Give back each entry unchanged, minus pictures.

######

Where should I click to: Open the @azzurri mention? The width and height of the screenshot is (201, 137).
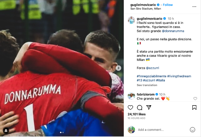[x=152, y=68]
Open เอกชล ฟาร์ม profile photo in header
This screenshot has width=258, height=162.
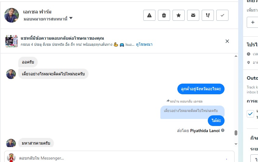[12, 15]
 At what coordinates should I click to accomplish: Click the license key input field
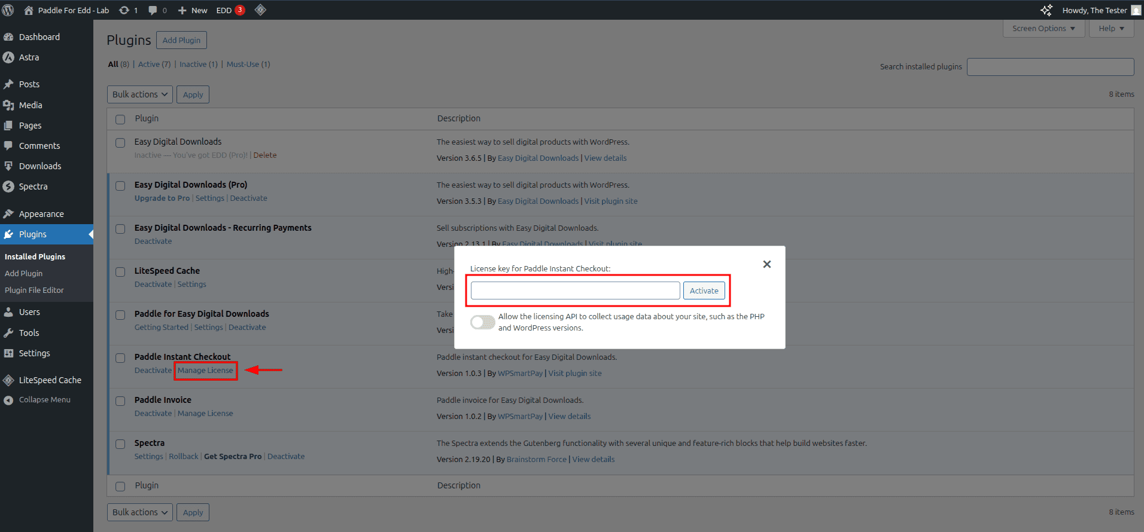pos(575,291)
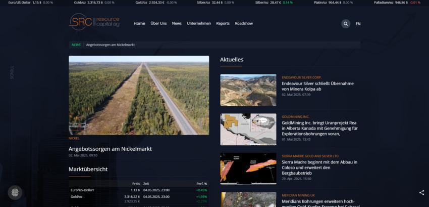Open the Home menu item
The height and width of the screenshot is (207, 429).
(139, 23)
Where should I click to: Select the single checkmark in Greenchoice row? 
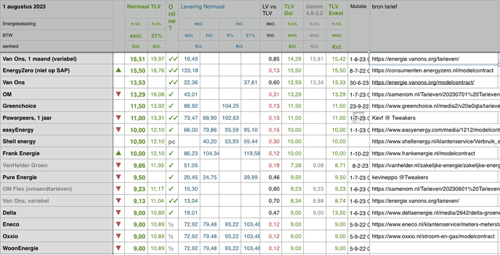172,106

######

_Result below_
Where should I click to: Open the @azzurri mention? The width and height of the screenshot is (201, 137).
[x=152, y=68]
Open เอกชล ฟาร์ม profile photo in header
This screenshot has width=258, height=162.
[12, 15]
 At what coordinates should I click to accomplish: Click the license key input field
pos(575,291)
Open the Home menu item
The height and width of the screenshot is (207, 429).
(139, 23)
Where should I click to: Select the single checkmark in Greenchoice row? 
172,106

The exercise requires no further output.